- **Directions**
For this exercise, retype every record below exactly and keep the pictures out.

*** Block opens ***

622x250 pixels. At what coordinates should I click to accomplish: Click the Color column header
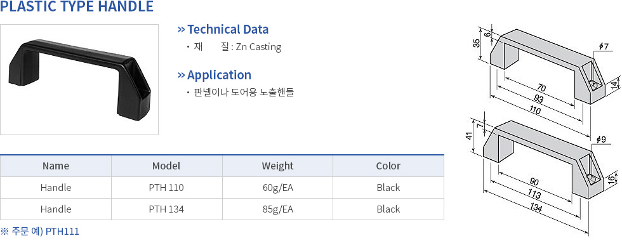point(388,166)
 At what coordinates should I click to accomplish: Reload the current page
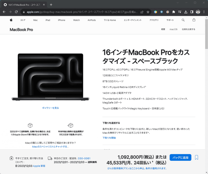(x=16, y=12)
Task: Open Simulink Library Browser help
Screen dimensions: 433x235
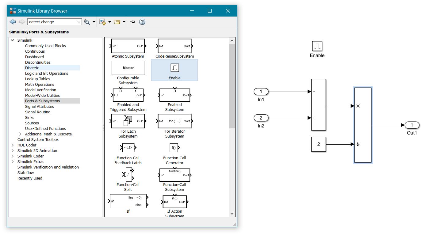Action: click(x=142, y=22)

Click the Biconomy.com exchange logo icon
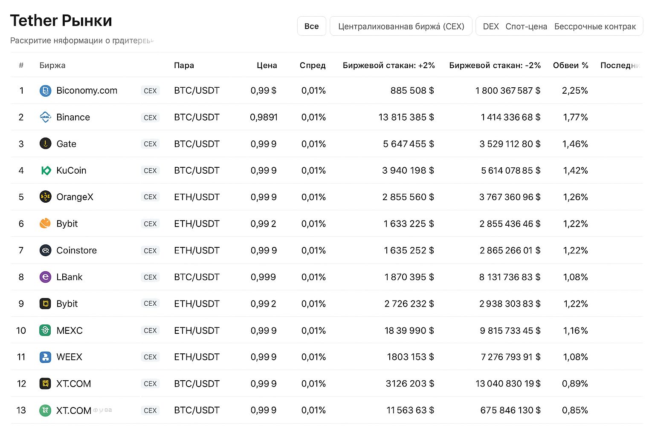(45, 91)
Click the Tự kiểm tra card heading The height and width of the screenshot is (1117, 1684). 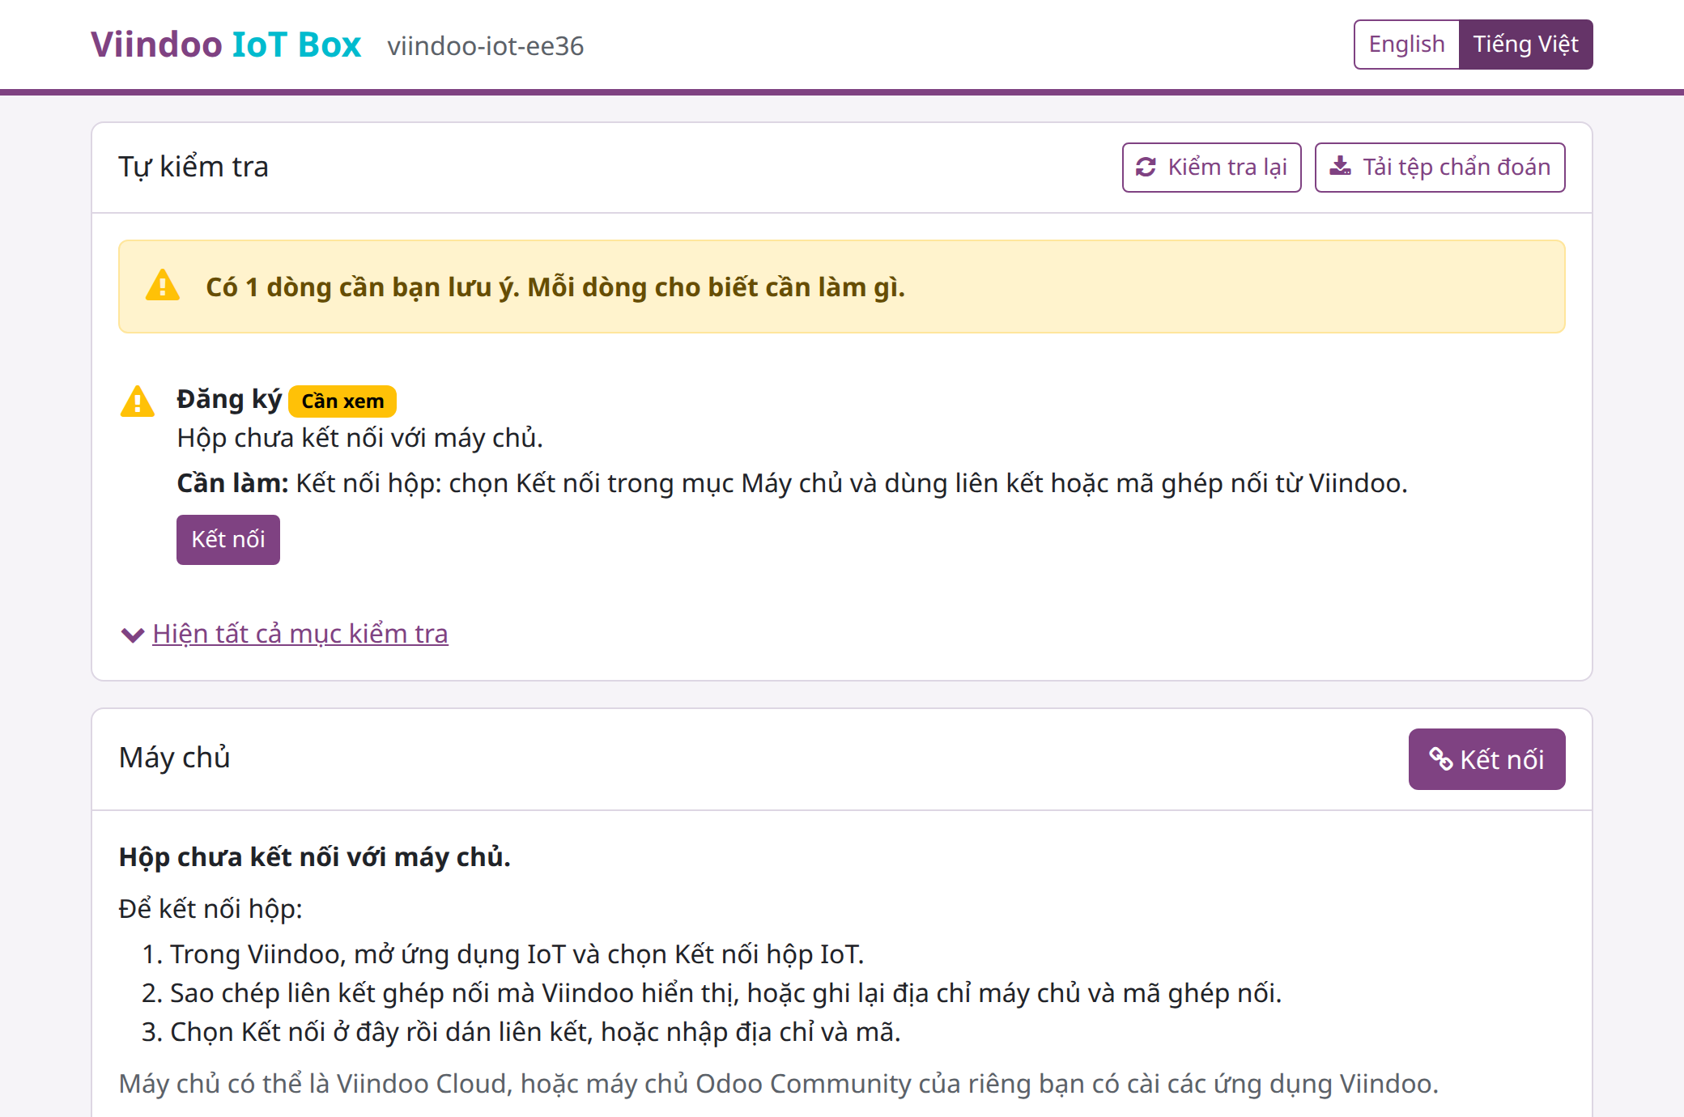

*** Block closes ***

- **Response below**
622x250 pixels. At what coordinates should I click to accomplish: Click the Color column header
point(388,166)
 At what coordinates should I click to accomplish: Reload the current page
(x=16, y=12)
Task: Open Simulink Library Browser help
Screen dimensions: 433x235
Action: click(x=142, y=22)

Click the Biconomy.com exchange logo icon
(45, 91)
Click the Tự kiểm tra card heading The height and width of the screenshot is (1117, 1684). 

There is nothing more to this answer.